- TEXTO DA PÁGINA -

Uma questão: a simples descrição da realidade não afeta o que é descrito e, assim, não gera também a sua transformação, até mesmo imediatamente, sem requerer a intervenção prática de quem se aplica à descrição teórica? A distinção entre teoria e prática não requer aceitar a existência de uma metalinguagem teórica diferente da linguagem prática? É verdade que a distinção entre prática e teoria, entre transformação e descrição da realidade, parece hoje tão insustentável quanto a própria distinção entre realidade e sua descrição. Na verdade, ao se examinar essas distinções cuidadosamente, percebe-se que é sempre a mesma distinção inaceitável entre a linguagem prática que incide efetivamente sobre a realidade, que é a da transformação da realidade, e uma metalinguagem teórica que consiste apenas em sua descrição.

Quando se rejeita a existência da metalinguagem, tal como Lacan e Žižek, descobre-se que a metalinguagem teórica da descrição é apenas uma manifestação teórica da própria linguagem prática da transformação efetiva. Transforma-se já quando se descreve. Também se age especulando. Em termos althusserianos, a teoria é apenas uma prática teórica.

Pense-se em tudo o que Marx conseguiu transformar na prática a partir e por meio de sua descrição teórica do capitalismo. A obra O capital é puramente descritiva, mas também altamente transformadora. Então, por que Marx persistiu em distinguir a velha filosofia como mera descrição e a nova filosofia como transformação do mundo? Por que Marx insistiu em distinguir a metalinguagem idealista clássica e a linguagem materialista revolucionária? Essa distinção parece ainda mais incompreensível quando se chega a lembrar que Marx se propôs a demonstrar precisamente que não existe metalinguagem – tal como bem observou Lacan.

Se não existe metalinguagem, então ela também não existia antes de Marx. Não havia filosofia que fosse pura descrição. A filosofia sempre teria sido transformadora e continuaria a sê-lo em pensadores puramente idealistas e especulativos como Žižek. Isso é o que o próprio Žižek parece pensar. É também o que dá sentido ao seu trabalho.

- MATERIAL APRESENTADO -
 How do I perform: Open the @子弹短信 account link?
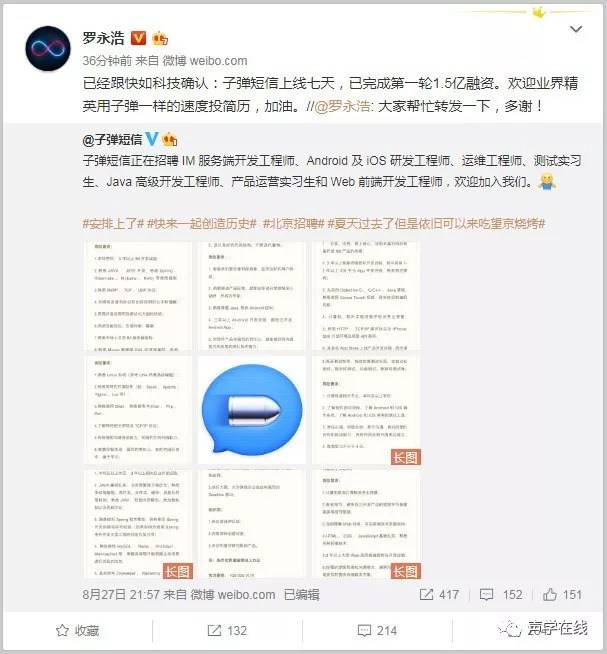click(113, 139)
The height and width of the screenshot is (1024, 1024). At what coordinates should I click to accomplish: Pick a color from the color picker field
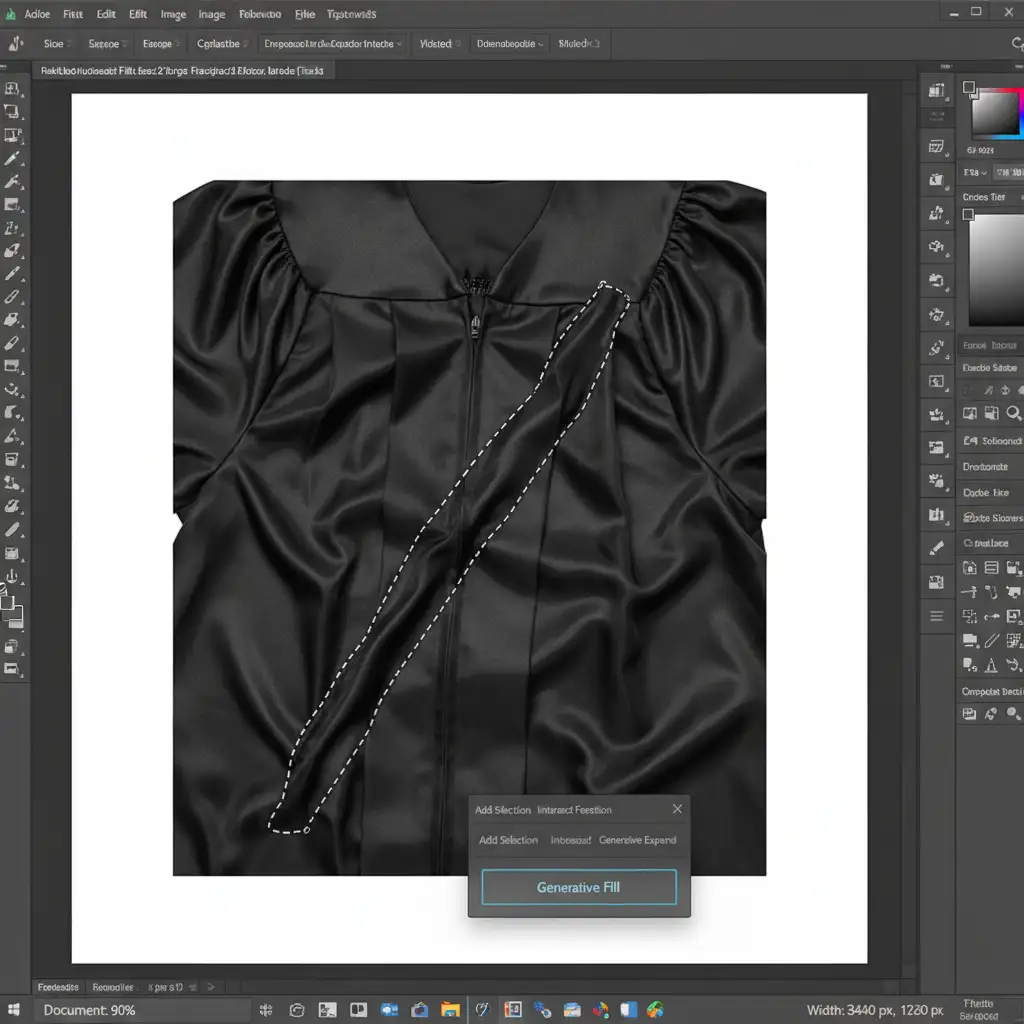994,112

- EXERCÍCIO ESCRITO 1 -
Responda com base no texto da página:
(a) Em termos althusserianos, o que é a teoria?
(b) Como o texto caracteriza a obra O capital?
(c) Que pensador o texto apresenta como puramente idealista e especulativo?
- EXERCÍCIO ESCRITO 2 -
Traduza para o inglês esta frase do texto da página: "A obra O capital é puramente descritiva, mas também altamente transformadora."
- EXERCÍCIO ESCRITO 3 -
Escreva a continuação do texto sobre Marx e a metalinguagem a partir do ponto em que ele termina.

- RESPOSTA 1 -
(a) A teoria é apenas uma prática teórica.
(b) É puramente descritiva, mas também altamente transformadora.
(c) Žižek.

- RESPOSTA 2 -
The work Capital is purely descriptive, but also highly transformative.

- RESPOSTA 3 -
Mas o mistério da distinção de Marx entre a velha filosofia como descrição e a nova filosofia como transformação do mundo permanece. Como entender essa distinção? Como entender esse ponto sem acolher a metalinguagem? Acho que só existe um caminho possível e este consiste em entender a relação entre descrição e teoria sem supor que há uma metalinguagem e que esta última se sobrepõe à linguagem posta na própria realidade, no processo prático de transformação.  A teoria e a prática devem ser apreendidas – reitero – como partes incompletas de uma mesma linguagem; a teoria consiste numa metade que só pode se completar, ganhar a outra metade, por meio de seus efeitos na transformação prática da realidade.

Uma vez que a descrição teórica esteja completa, ela realiza retroativamente a sua verdade na prática transformadora. Acho que é isso que ainda está faltando na descrição zizekiana. E por que está faltando? Não há tempo agora para responder como seria necessário fazê-lo. Só é possível expressar simplesmente uma suspeita, a de que a descrição de Žižek está incompleta. Eis que ela não foi completada com a prática e que, por isso, falhou em ter efeitos transformadores. Ocorreu assim pela simples razão de que ele falhou em se fazer ouvir e entender por aqueles que têm as razões mais poderosas para transformar a realidade.

Marx conseguiu completar seu pensamento com o movimento revolucionário que desencadeou. Foi a mesma coisa que muitos de seus seguidores alcançaram, como Lenin, Rosa Luxemburgo, Trotsky ou Mao-Tse-Tung. Foi também o sucesso do subcomandante Marcos no México. Todos eles demonstraram a verdade inerente a sua proposta de conhecer por meio de seu poder de transformar a realidade.

Talvez Žižek, assim como outros autores da esquerda lacaniana, haja apresentado a sua verdade ao transformar a experiencia de certos indivíduos. Contudo, esses indivíduos, na perspectiva de Marx, não existem senão como abstrações imaginárias do verdadeiramente concreto, que são as classes e os outros sujeitos transindividuais da história. Afinal, a reprodução da ordem estabelecida não pode ser garantida pela micro revolução ocorrida em determinado indivíduo. A prática revolucionária só existe quando também é transindividual. Enquanto não houver efeito histórico das ideias nas lutas de classes, as ideias serão desprovidas de verdade.

Podemos dizer que a verdade das ideias da esquerda lacaniana ainda está em suspenso. Falta sua verificação retroativa, que, por mais indireta que seja, demonstrará o que é resolvendo alguns dos enigmas que permanecem nessa promissora corrente de pensamento. O problema é que parece não haver interesse em resolver esses enigmas. Nem mesmo se percebeu que o enigma só conserva sua dignidade, aquela sublinhada por Lacan, justamente quando se tenta resolvê-lo por meio da transformação prática da realidade.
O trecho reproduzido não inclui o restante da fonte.